Though all Meaux’s children might be treated equally as a result of Meaux’s will, the trial court, nevertheless, erred in finding that his will had not been revoked by the subsequent adoption of a child by Meaux. The condition contemplated by La. C.C. Art. 1705 had not ceased to exist where Meaux’s will made no provision for the birth or adoption of a child after the execution of the will or no provision that his will would not be revoked by a subsequent birth or adoption of a child.

In Carbajal, the court did not state that La.C.C. Art. 1705 should not be applied strictly. Rather, it only said that it did not apply when an after born child had been provided for in the will written before the child’s birth because the purpose and intent of the article was only to revoke wills that did not provide for or contemplate the subsequent birth of a child. As the court stated in commenting on the laws and jurisprudence of France, Spain, other continental countries, and England:

“It is also true, practically without exception, that the basic reason for the law is recognized in those forums is that it shall not be assumed a testator intended to exclude his unborn offspring from participation in his estate because of a will made before its birth. Thus, the sovereign, recognizing the frailties of the human mind and the uncertainty of life, seeks to compensate therefor by creating, in such circumstances, the same condition of equality which would otherwise exist if no testament had been made.” Succession of Carbajal, 154 La. 1060, 98 So. 666, at page 667 (1923).

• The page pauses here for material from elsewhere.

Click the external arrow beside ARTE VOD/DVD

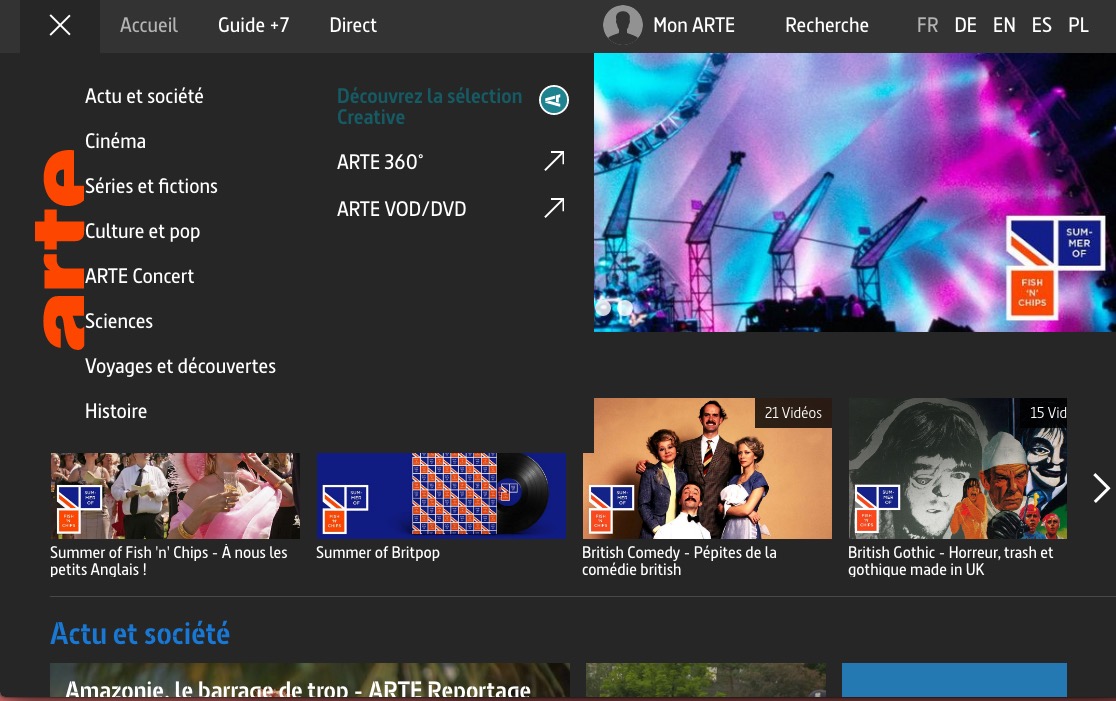pos(554,207)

Strict application of La.C.C. Art. 1705 can be seen in the event of adoption as well. In Succession of McRacken, 162 La. 443, 110 So. 645 (1926) and Succession of Carre, 212 La. 839, 33 So.2d 655 (1948), the Supreme Court held that a will dated prior to the adoption of a child was not revoked under Article 1705 of the Code of 1870. The court in McRacken and Carre refused to extend Article 1705 of the 1870 Code beyond its clear wording. These cases were legislatively overruled by Acts 1948, No. 334, where Article 1705 of the 1870 Code was amended to read:

“A testament is revoked by the posteri- or birth of a legitimate child to the testator or by the subsequent adoption of a child by the testator.”

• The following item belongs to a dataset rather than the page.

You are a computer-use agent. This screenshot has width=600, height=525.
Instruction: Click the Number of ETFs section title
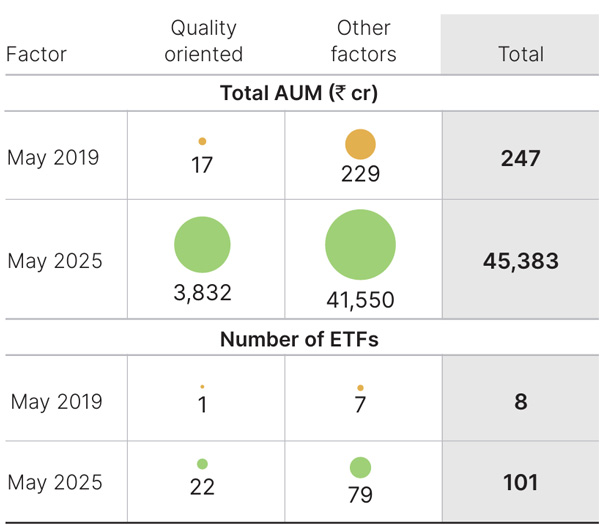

Article 1705 was again amended, by Acts 1966, No. 471, to state:

“A testament is revoked by the posteri- or birth of a child to the testator or by the subsequent adoption of a child by the testator, unless the testator has declared in the testament that such an event shall [276]*276not revoke the testament; provided however, that in no event shall this article be interpreted in such a manner as to impinge upon the legitime of a forced heir.”

Here, again, the legislative intent of the application of La.C.C. Art. 1705 is shown.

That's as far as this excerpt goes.